By Naomi Owen

As we approach the holiday season, the focus of many is on spending quality time with family. On 13 November, it became apparent that the Government is also turning its attention to such family values.

Earlier in the month, the Deputy Prime Minister announced proposed changes to legislation to provide a more family-friendly approach to assist working families. In his address, Mr Clegg highlighted the relatively low rate of female employment, with women finding themselves “locked out of the labour market”. 

The key question is “when women take a break from work to have children, how do we give them a route back?” whilst attempting to redress the balance between fathers missing out on their children’s early years, and mothers being forced to compromise on their career aspirations.

Following the Coalition’s promise to address this unsatisfactory pattern recurring so frequently in the modern working family, the Department for Business, Innovation and Skills published its Consultation on Modern Workplaces in May 2011. The Consultation remained open for 3 months, following which the Government took time to compile its response, which was released on 13 November.

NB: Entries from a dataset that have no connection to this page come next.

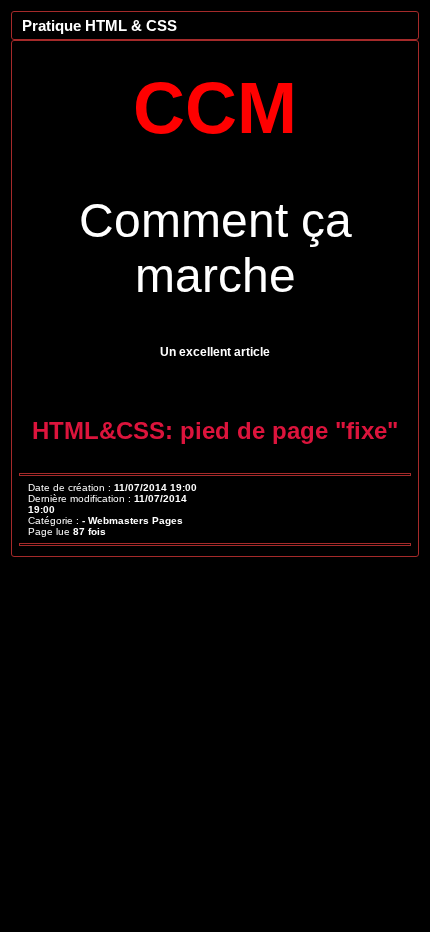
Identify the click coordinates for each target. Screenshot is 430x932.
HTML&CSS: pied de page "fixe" (215, 430)
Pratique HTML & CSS (99, 25)
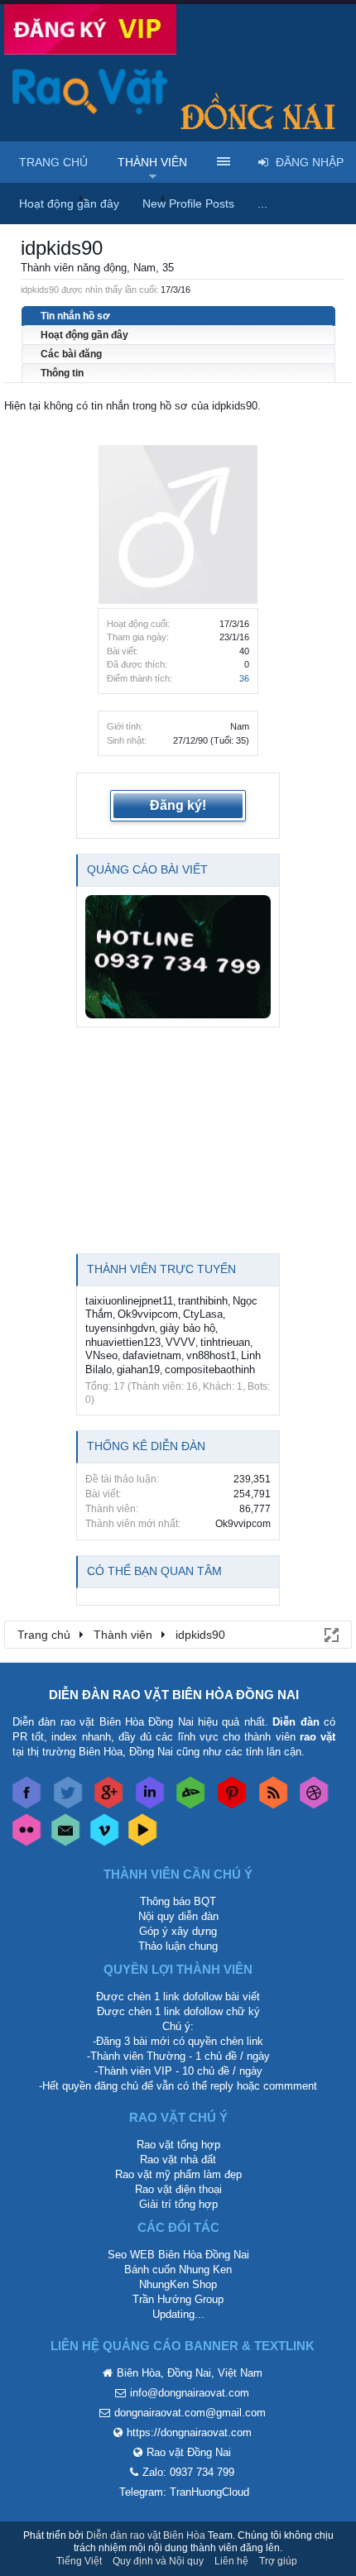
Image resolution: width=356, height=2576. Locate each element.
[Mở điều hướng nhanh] (330, 1634)
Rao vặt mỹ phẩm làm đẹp (178, 2174)
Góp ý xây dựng (178, 1931)
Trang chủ (53, 162)
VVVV (180, 1342)
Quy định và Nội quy (158, 2561)
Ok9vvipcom (148, 1314)
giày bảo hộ (187, 1328)
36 (244, 678)
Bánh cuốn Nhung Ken (178, 2269)
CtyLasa (203, 1314)
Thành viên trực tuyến (161, 1269)
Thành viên (152, 162)
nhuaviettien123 (123, 1342)
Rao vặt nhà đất (178, 2159)
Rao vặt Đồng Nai (189, 2452)
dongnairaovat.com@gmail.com (190, 2412)
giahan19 (138, 1369)
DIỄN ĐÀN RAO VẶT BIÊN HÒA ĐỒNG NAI (174, 1695)
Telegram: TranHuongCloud (184, 2492)
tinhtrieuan (225, 1342)
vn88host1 (211, 1355)
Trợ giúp (278, 2561)
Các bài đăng (71, 354)
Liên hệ (231, 2561)
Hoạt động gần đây (84, 335)
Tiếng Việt (79, 2561)
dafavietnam (152, 1355)
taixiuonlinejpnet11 (129, 1301)
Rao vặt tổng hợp (178, 2144)
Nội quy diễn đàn (178, 1916)
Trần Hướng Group (178, 2299)
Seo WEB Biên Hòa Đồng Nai (178, 2254)
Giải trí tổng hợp (178, 2204)
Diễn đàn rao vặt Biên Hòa (145, 2535)
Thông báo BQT (178, 1901)
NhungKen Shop (178, 2284)
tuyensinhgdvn (120, 1328)
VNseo (101, 1355)
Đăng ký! (178, 805)
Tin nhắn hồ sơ (75, 316)
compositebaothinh (210, 1369)
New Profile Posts (188, 203)
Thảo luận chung (178, 1946)
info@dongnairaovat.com (189, 2393)
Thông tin (62, 373)
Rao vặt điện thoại (178, 2189)
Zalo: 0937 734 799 (188, 2472)
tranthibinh (203, 1301)
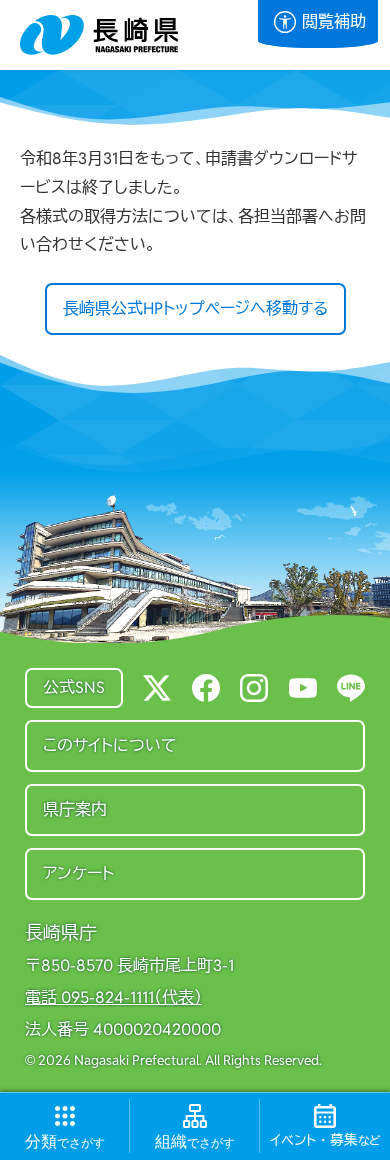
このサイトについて (110, 745)
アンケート (78, 873)
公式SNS (74, 687)
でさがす (65, 1142)
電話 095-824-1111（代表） (113, 998)
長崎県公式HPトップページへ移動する (195, 308)
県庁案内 (75, 809)
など (325, 1141)
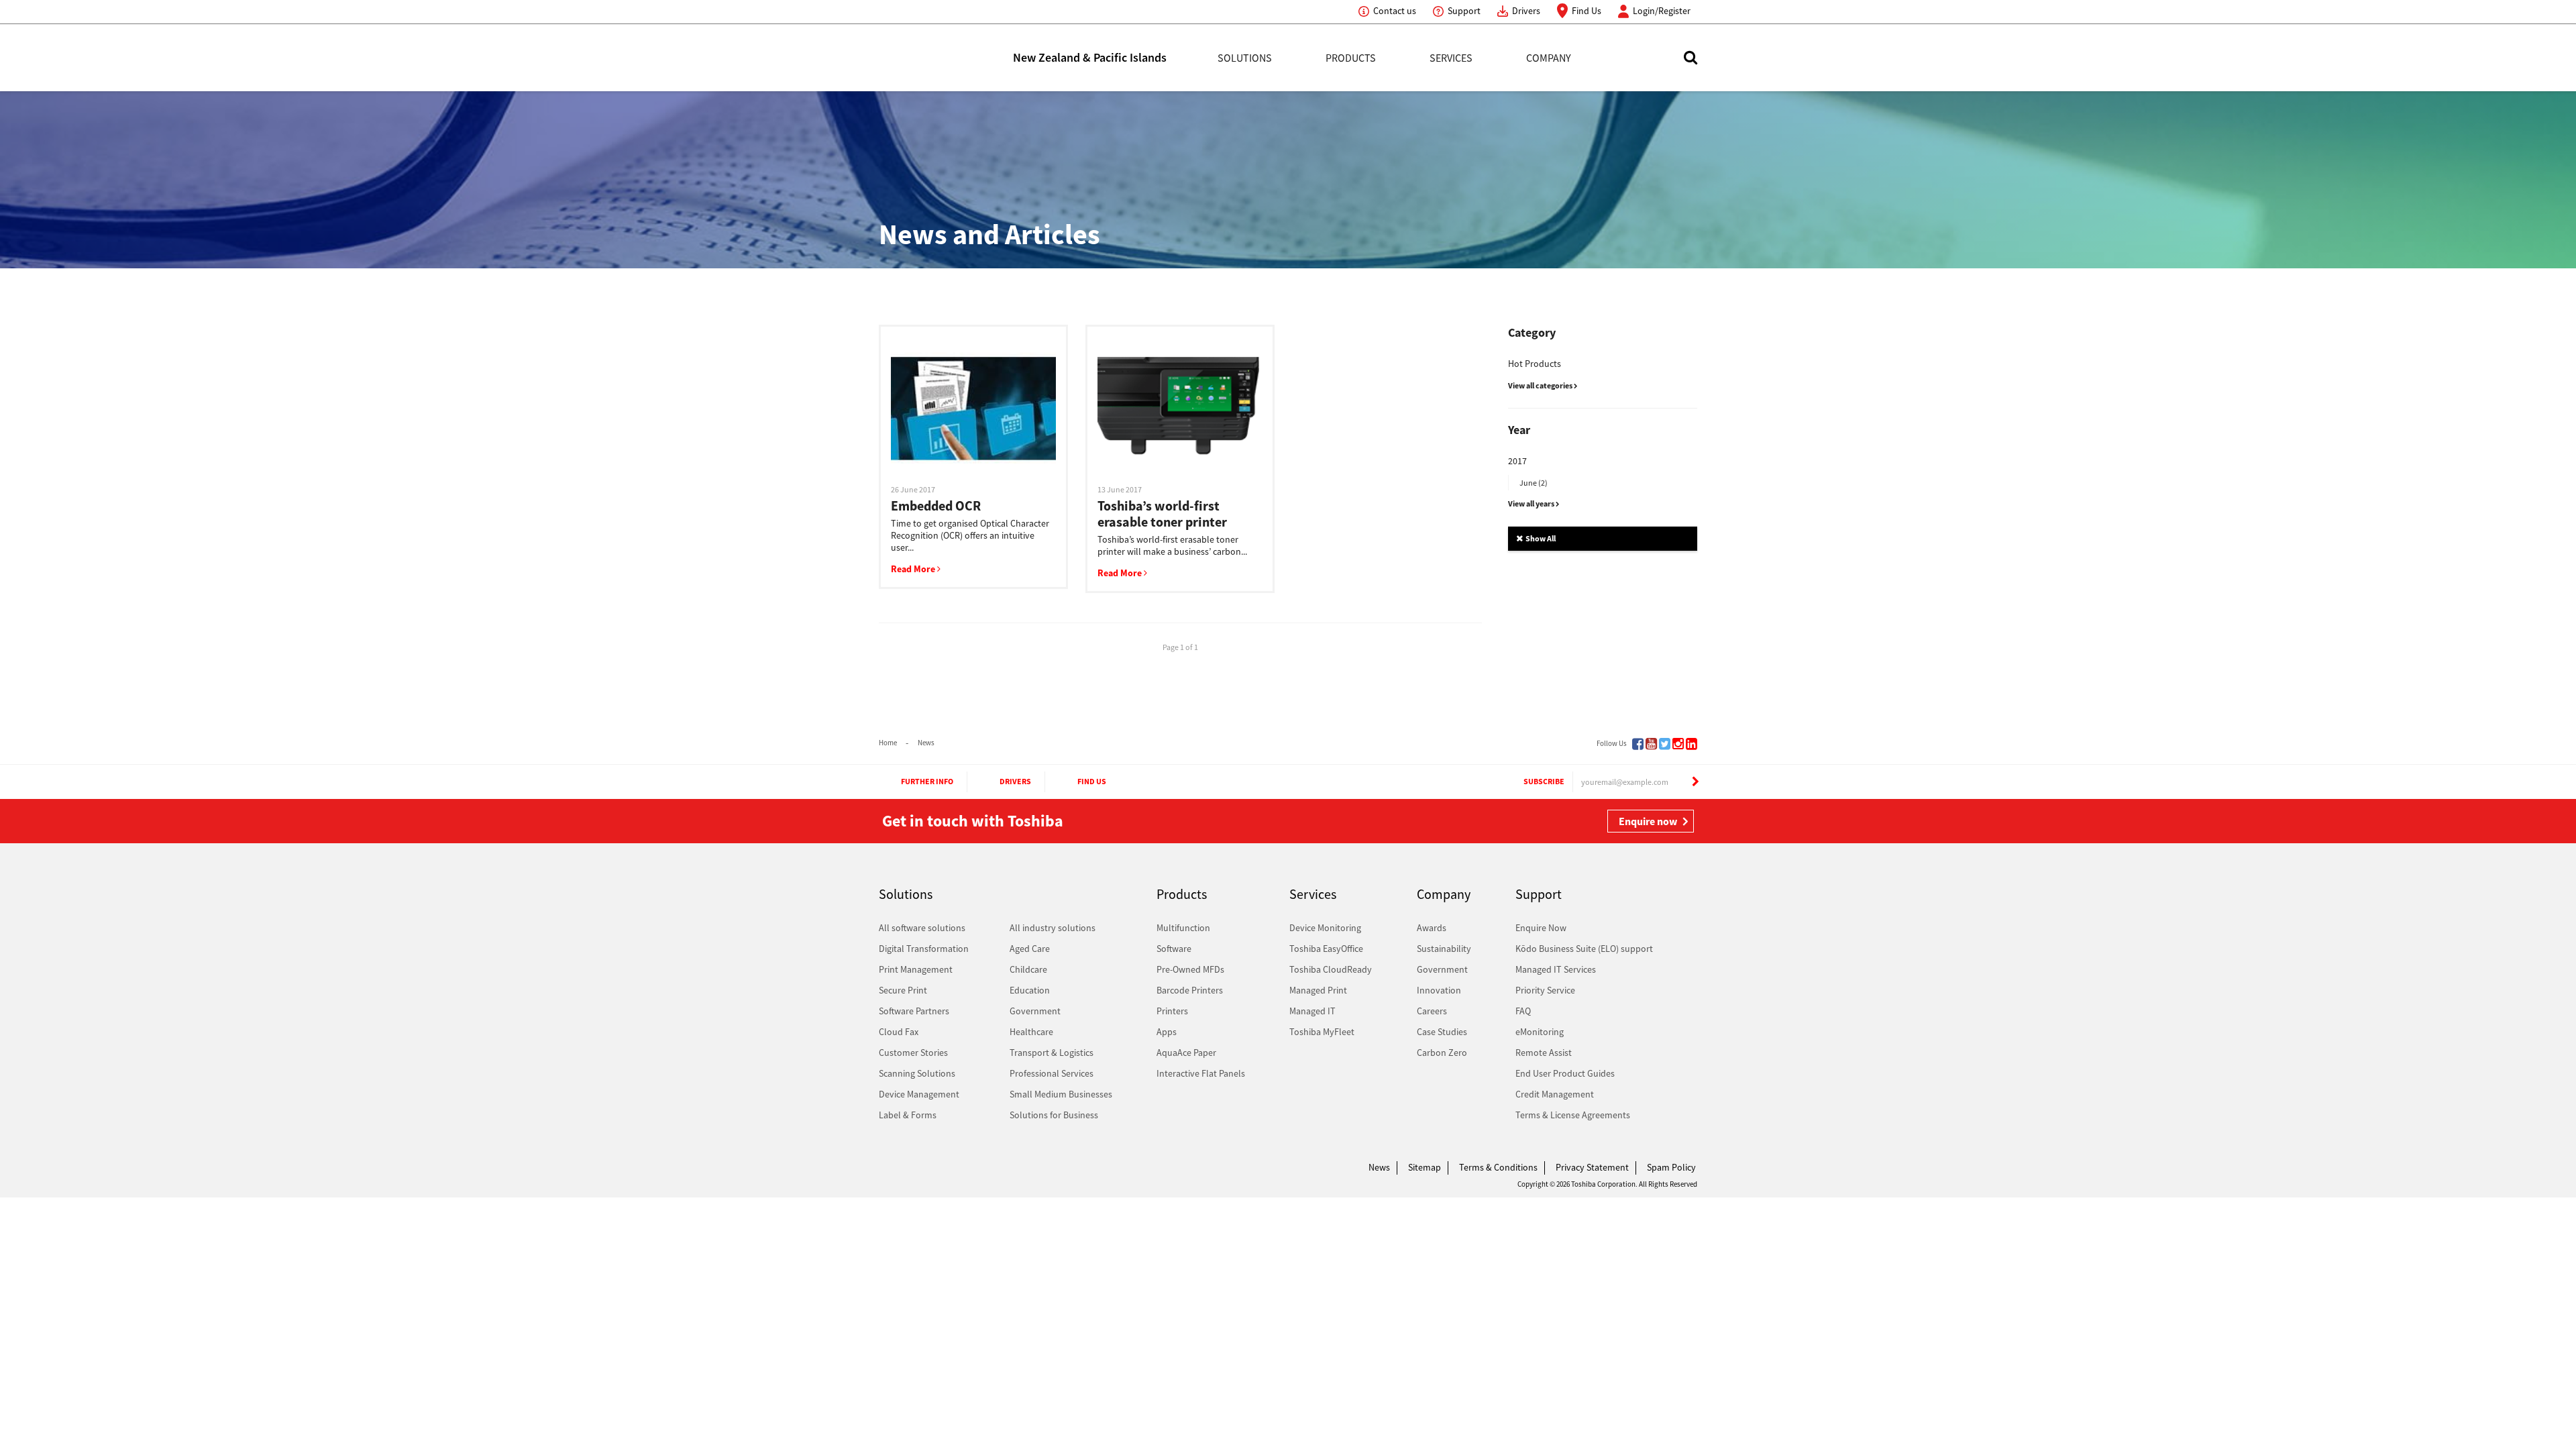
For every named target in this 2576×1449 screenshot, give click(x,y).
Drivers (1526, 11)
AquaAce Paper (1186, 1052)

The response assures us that there will be no change to the length of available maternity leave, currently 52 weeks (with a maximum of 9 months at statutory pay). Fathers will also retain their right to 2 weeks’ paternity leave and pay.

The crucial change comes in the way in which those 52 weeks can be spent. If a new mother chooses to return to work prior to the end of her 52 week maternity period, her and her partner will now be able to share up to a maximum of 50 weeks untaken maternity leave as flexible parental leave, to be divided between them as they see fit. These new reforms will apply equally to adoptive parents, meaning that some of the current discrepancies will be remedied.

There is however some limit on this new found freedom: parents will need to meet the “qualifying criteria”, although it is envisaged that these criteria will not differ much, if at all, from the current criteria for maternity and paternity pay, allowance and leave. Further, despite this supposed freedom, it remains the case that the boss has the ultimate say-so in the matter, as the reforms require that any proposed timetable for leave be agreed with both parents’ employers.

Future fathers may be somewhat upset that the Government is yet to address the issue of extended paternity leave, with indications that this matter will be considered in a review currently scheduled to take place in 2018. However, fathers may be appeased by the new legal right to take time off to accompany their partners to two ante-natal sessions.

The changes will be implemented by way of the proposed Children and Families Bill, with the reforms taking effect from 2015. In the meantime, let us see if the Government considers these family values really are for life, and not just for Christmas.